As the emergency response to the pandemic comes to an end, companies have more or less established their policies on remote, flexible or hybrid work for the long term. The uncertainty of the future of work is starting to settle, and in one way of working or another, we have settled into a rhythm. But what if you’ve found that even after returning full-time to the brick-and-mortar office, your team was happier, more productive and performed better working from home or remotely? It might be time to consider a permanent switch to remote work. After all, as a tech startup, you’re likely equipped with all the technology you need to make it work.
Here are a few ways to manage the change to remote work without much trouble and things to consider as you do.
Understand When Your Employees Want to Work
One of the biggest benefits employees constantly talk about when it comes to working at home is that it enables them to choose their hours to an extent. Some might like working in the morning, and if that’s you or your staff, then look at some of the tips that Branch Furniture provides on their blog about how to get the most from working in the morning. You’d do well to improve your office ergonomics too, and take advantage of the expertise offered by Branch while you’re at it.
The early morning is a great time of the day to get in a bit of work before the day even starts. Many successful CEOs and high-functioning business people find that sending their emails and planning their day first thing in the morning offers them a huge boost in productivity for the rest of the day.
Others might prefer working late into the evening after the kids have gone to bed and the hustle and bustle of the day are behind them. Both of these extremes can also mean they’re likely to be at their most productive because they’re less likely to be distracted or face interruptions. Understanding your workforce and their preferences can help unlock how to schedule meetings and collaborative project get-togethers so that their unique preferences can be met along with the needs of the business.
Set Up Morning Operational Standups
Knowing that everyone is on the same page and knowing what everyone is working on can be a challenge when you’re fully remote. Having quick morning check-in sessions with the team is essential to ensuring that everyone is working cohesively and your staff has the opportunity to ask questions and get help from you before your day is consumed by meetings and your objectives. Getting onto a video call at the start of each day first thing in the morning with your team will promote good and healthy communication between the team and team leaders and help eliminate misunderstandings that can waste valuable time.

--- Task brief ---
Can you update the passage of the remote-work article starting with "The early morning" and going on through "of the day.", changing "productivity" to "focus"?

--- Data for analysis ---
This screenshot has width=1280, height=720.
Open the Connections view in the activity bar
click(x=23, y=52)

...

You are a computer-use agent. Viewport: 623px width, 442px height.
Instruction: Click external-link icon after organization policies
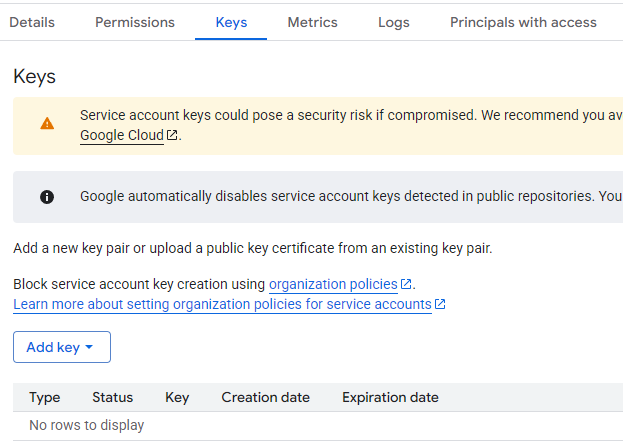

--

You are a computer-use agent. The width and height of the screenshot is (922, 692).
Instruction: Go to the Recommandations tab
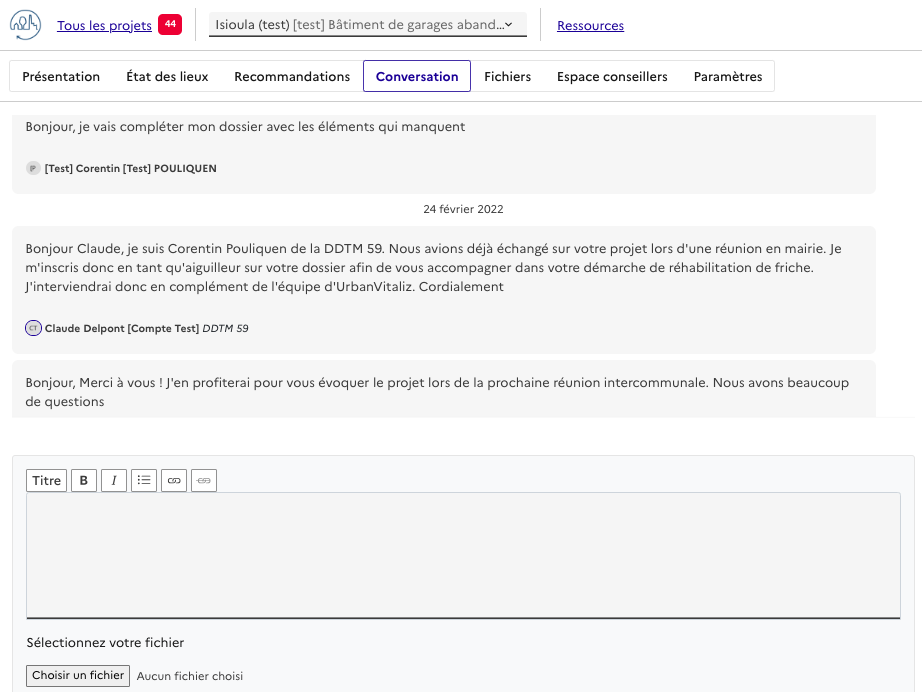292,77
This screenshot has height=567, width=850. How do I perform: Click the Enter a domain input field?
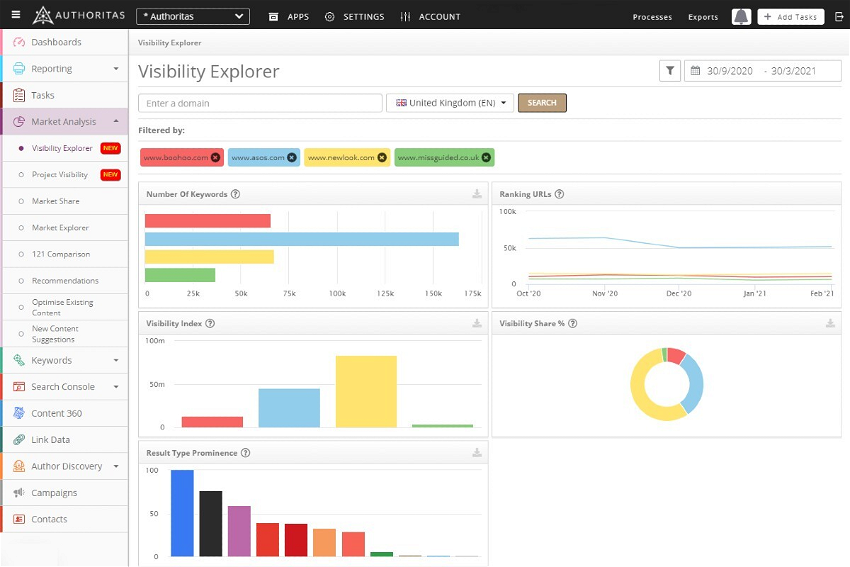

--- Written response ---
The early morning is a great time of the day to get in a bit of work before the day even starts. Many successful CEOs and high-functioning business people find that sending their emails and planning their day first thing in the morning offers them a huge boost in focus for the rest of the day.